In approximately September 2009, anonymous users of the website began accusing GTCA President Slava Lerner, who was running for reelection as president, of improprieties with Galaxy funds, and made what Deluca described as "nasty personal attacks". That December Lerner filed petition in New Jersey Superior Court asking for an order that would allow him to gain the identity of the posters through Deluca's computer and website. Lerner won the election on March 10, 2010, and a judge denied Lerner's petition the following month.

A number of people have jumped from the Towers. The most recent occurred on May 8, 2014, when a woman jumped to her death from Tower I.

On December 27, 2014, an 80-year-old Tower resident accidentally crashed his car through a concrete wall on the 12th floor in the complex's parking lot, penetrating into a ventilation shaft, where the car fell seven stories to the fifth floor. Because the interior of the shaft contains fans on each floor to circulate air throughout the garage, the car hit each fan during its fall, which cushioned its fall. The man climbed out of the car's sunroof, but slipped and was wedged between the car and the wall of the shaft. He called 9-1-1, and waited there until emergency services arrived. The fire department used hydraulic rescue tools to push the car away from the wall in order to free the man, who was taken to Jersey City Medical Center for treatment, though notably, he had no major injuries.

On the morning of February 2, 2016, a 44-year-old elevator repair technician working for Slade Elevator was accidentally killed inside an elevator shaft of Tower II while doing scheduled monthly maintenance on that elevator. The worker became entangled between the elevator door and the upper portion of the elevator car and was dragged upwards. He was pronounced dead at the scene. While Occupational Safety and Health Administration embarked on an investigation to determine the worker's official cause of death, the building's management stated publicly that while there was no indication that this was caused by an elevator malfunction, the elevators would be operated entirely by attendants, and their automatic functions suspended, until their safety could be verified through inspection.
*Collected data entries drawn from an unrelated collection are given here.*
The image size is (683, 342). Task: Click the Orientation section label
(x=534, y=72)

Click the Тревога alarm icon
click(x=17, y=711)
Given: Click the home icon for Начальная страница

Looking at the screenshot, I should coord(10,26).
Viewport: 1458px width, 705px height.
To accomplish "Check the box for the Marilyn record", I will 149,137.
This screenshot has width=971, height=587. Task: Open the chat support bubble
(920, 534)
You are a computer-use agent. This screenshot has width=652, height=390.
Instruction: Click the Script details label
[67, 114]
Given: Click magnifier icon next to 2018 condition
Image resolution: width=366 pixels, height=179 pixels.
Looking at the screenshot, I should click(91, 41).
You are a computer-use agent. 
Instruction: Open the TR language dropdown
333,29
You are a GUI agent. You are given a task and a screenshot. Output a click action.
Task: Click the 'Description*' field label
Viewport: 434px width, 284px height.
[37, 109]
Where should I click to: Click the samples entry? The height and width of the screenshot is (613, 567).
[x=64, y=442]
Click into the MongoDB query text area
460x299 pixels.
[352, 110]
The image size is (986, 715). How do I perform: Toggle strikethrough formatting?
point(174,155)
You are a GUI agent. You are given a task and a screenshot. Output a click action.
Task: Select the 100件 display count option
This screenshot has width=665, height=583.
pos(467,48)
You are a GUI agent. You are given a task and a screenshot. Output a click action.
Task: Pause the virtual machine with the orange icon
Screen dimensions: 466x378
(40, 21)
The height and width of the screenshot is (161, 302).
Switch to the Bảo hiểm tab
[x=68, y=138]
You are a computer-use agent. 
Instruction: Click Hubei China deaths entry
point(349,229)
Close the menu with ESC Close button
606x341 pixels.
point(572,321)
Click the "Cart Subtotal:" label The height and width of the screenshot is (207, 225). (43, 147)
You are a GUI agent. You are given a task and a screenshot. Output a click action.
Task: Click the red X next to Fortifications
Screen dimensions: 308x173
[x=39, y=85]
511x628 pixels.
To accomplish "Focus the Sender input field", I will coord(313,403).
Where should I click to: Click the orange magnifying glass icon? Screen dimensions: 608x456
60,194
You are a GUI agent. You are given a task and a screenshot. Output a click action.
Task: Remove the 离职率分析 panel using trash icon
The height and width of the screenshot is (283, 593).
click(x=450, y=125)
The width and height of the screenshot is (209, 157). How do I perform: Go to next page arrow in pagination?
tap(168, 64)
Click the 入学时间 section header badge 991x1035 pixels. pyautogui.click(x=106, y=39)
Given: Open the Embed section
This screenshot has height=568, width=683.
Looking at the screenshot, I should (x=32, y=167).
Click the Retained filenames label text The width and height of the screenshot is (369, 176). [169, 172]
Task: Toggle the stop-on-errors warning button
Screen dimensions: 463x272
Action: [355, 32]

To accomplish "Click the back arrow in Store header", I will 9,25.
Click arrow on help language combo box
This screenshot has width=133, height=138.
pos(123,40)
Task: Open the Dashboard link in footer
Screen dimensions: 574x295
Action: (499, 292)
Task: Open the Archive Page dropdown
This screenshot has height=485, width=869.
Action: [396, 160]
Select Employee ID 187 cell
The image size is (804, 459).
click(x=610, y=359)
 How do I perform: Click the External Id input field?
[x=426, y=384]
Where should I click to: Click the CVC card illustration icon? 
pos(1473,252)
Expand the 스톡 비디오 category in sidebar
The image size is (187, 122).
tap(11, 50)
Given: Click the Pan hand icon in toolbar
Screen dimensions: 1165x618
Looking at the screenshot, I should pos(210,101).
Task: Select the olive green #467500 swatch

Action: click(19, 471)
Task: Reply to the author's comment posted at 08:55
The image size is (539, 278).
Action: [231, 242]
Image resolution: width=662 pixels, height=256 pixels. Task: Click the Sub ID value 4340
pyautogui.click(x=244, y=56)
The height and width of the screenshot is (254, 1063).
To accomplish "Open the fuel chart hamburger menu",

On July 31, 2018, the North Bergen Library opened the Guttenberg Resource Center inside the Galaxy Towers Mall, to address the needs of those who did not live near any of the North Bergen Library's other branches. The Center was also intended to provide an attractive space for children to socialize, and a meeting place for senior citizens, where services including ESL classes, citizenship exam preparation, and career assistance would be offered. According to North Bergen Mayor Nicholas Sacco and North Bergen Library Director Sai Rao, the opening represented the first time in New Jersey that one municipality opened a library branch in another.

==Appearances in media==
In the 2012 National Geographic Channel documentary Comic Store Heroes, which follows the staff and customers at Midtown Comics in Manhattan, Midtown pricing expert Alex Rae is tasked to find a rare comic book. Among the locales to which his search brings him is the Galaxy Towers, where a resident of the Towers with a large comics collection is consulted as to whether he owns a copy of the book.